(Dataset records)
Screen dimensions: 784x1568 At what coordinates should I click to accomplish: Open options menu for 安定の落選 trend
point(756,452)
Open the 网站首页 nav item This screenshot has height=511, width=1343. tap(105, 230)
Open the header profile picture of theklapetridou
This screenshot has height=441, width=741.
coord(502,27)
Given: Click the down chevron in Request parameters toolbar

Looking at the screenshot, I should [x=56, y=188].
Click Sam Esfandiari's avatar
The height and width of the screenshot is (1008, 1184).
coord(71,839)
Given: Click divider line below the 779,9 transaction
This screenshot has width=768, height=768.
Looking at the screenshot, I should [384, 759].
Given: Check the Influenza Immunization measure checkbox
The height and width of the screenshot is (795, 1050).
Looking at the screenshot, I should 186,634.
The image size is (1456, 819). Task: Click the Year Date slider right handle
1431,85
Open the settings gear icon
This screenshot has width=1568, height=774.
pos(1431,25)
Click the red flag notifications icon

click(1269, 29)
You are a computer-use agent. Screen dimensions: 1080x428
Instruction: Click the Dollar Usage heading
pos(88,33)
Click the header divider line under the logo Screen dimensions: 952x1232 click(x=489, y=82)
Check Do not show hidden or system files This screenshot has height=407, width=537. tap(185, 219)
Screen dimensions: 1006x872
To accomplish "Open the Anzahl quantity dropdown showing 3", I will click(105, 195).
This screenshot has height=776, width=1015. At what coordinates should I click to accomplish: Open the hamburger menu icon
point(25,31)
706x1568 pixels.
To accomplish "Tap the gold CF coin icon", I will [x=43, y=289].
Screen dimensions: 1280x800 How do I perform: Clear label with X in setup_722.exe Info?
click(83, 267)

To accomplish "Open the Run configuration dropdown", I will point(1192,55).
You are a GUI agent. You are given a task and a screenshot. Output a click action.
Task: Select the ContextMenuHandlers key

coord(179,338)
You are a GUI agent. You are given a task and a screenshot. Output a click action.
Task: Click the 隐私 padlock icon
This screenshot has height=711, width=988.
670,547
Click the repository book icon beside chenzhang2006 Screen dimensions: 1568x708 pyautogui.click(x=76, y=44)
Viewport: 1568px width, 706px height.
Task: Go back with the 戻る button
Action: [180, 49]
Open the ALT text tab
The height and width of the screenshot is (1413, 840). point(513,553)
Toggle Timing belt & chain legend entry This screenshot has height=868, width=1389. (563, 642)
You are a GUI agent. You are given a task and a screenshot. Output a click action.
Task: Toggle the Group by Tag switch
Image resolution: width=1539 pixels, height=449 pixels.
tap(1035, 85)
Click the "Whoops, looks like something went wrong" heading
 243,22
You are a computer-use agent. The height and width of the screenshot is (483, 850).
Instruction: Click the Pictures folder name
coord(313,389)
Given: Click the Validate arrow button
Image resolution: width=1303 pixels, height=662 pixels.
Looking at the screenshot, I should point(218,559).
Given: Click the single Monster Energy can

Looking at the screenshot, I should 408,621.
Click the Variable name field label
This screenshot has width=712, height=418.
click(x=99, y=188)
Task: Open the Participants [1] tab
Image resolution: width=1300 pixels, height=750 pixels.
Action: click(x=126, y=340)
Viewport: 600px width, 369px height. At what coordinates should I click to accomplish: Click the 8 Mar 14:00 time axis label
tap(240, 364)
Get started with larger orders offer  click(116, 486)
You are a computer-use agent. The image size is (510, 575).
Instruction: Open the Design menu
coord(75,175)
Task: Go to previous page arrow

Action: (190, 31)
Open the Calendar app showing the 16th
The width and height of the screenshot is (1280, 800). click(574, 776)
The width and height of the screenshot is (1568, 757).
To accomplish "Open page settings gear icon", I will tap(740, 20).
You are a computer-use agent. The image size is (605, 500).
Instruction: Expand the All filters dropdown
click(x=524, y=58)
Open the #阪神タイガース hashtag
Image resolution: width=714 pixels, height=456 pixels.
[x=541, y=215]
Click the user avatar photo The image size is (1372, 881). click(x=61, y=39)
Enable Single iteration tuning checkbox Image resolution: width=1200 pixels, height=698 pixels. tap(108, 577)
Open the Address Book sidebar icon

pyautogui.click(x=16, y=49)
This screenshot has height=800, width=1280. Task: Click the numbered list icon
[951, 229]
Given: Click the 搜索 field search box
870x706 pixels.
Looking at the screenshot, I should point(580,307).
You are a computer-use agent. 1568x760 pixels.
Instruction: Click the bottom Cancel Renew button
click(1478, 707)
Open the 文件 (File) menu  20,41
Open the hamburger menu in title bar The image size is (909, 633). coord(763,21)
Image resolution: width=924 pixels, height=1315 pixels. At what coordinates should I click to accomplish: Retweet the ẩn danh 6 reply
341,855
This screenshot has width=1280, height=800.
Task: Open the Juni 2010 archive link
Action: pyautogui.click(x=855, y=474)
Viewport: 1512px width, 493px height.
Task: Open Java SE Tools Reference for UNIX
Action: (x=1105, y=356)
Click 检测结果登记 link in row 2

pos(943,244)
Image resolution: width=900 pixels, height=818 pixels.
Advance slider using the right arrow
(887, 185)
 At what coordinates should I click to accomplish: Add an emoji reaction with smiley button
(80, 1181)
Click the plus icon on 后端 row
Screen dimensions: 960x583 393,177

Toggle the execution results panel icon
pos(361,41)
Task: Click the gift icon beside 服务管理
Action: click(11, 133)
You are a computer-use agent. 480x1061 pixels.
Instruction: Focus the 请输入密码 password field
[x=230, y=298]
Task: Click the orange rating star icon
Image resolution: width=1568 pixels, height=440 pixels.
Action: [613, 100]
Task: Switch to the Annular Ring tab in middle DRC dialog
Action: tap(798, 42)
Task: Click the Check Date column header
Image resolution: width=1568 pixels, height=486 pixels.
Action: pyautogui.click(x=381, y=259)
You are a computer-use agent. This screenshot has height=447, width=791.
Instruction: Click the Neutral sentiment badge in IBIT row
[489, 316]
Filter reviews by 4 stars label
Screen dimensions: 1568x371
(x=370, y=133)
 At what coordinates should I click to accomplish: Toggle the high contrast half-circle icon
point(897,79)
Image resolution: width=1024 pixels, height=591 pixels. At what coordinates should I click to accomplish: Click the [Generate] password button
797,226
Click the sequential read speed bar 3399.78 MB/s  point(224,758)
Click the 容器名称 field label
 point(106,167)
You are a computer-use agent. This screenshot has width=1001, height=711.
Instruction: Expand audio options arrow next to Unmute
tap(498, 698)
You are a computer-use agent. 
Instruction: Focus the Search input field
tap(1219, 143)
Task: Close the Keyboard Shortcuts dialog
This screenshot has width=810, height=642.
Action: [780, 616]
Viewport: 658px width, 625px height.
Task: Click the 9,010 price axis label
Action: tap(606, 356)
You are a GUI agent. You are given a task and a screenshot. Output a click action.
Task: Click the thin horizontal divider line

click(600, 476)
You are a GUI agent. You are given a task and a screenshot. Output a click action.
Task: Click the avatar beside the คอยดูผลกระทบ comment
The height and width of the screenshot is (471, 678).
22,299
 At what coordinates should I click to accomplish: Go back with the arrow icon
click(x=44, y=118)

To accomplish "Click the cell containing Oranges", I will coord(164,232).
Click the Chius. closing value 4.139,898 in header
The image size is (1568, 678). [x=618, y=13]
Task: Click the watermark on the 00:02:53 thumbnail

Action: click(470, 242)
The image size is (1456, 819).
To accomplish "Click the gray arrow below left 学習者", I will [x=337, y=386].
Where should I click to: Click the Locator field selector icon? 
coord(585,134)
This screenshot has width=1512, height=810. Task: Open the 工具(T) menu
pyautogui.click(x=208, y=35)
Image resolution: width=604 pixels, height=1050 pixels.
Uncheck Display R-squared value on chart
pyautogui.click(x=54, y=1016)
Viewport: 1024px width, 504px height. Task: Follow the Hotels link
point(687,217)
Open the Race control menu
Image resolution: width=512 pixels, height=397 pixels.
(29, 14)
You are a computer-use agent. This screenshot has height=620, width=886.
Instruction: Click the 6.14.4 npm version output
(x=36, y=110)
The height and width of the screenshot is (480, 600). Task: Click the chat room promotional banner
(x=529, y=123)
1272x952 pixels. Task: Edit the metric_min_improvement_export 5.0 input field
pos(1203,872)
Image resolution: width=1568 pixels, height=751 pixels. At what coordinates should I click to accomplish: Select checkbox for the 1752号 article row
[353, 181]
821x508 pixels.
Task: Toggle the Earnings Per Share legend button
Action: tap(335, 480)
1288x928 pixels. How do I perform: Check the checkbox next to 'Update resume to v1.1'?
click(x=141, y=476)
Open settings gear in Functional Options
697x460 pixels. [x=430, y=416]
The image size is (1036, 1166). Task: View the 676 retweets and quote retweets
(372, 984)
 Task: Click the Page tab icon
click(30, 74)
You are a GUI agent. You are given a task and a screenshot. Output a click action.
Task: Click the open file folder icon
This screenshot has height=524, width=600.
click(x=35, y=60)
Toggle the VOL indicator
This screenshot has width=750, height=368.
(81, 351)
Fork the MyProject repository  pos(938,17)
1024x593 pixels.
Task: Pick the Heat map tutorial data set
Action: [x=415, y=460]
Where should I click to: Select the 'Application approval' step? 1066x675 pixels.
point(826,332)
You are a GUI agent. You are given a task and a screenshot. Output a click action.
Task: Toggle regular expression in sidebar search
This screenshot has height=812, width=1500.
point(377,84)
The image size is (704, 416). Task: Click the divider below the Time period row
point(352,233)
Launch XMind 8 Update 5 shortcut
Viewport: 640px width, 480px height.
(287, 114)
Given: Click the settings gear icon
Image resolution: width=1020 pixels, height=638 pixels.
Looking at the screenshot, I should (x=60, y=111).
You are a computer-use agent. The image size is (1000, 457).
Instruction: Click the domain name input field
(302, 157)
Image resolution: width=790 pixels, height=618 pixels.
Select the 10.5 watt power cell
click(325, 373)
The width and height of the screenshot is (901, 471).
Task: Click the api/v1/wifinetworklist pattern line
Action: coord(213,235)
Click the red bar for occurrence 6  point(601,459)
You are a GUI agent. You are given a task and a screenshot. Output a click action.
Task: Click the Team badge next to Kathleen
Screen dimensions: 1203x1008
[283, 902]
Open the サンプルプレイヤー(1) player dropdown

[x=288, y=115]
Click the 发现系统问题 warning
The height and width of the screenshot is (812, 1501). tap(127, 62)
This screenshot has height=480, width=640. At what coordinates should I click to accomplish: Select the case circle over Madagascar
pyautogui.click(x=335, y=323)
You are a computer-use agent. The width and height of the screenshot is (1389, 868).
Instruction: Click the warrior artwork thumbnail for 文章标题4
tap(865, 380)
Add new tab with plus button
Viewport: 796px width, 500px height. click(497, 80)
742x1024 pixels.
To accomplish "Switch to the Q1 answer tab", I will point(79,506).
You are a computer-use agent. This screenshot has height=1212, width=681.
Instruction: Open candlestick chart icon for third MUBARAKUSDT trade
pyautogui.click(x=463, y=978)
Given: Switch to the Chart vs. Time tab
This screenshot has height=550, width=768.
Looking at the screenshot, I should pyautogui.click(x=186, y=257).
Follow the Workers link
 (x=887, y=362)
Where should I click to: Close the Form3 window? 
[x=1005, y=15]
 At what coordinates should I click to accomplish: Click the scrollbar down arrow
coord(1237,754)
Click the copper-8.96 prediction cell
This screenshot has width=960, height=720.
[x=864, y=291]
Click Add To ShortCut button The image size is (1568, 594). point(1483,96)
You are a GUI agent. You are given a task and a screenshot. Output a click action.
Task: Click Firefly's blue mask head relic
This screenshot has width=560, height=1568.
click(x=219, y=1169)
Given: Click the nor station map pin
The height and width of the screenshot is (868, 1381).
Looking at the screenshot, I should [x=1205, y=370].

Work order:
Going back over the entries above, copy word for word every line from the one that has "has height=1212, width=681." on through the one that has "Given: Switch to the Chart vs. Time tab".

Result for this task:
You are a computer-use agent. This screenshot has height=1212, width=681.
Instruction: Open candlestick chart icon for third MUBARAKUSDT trade
pyautogui.click(x=463, y=978)
Given: Switch to the Chart vs. Time tab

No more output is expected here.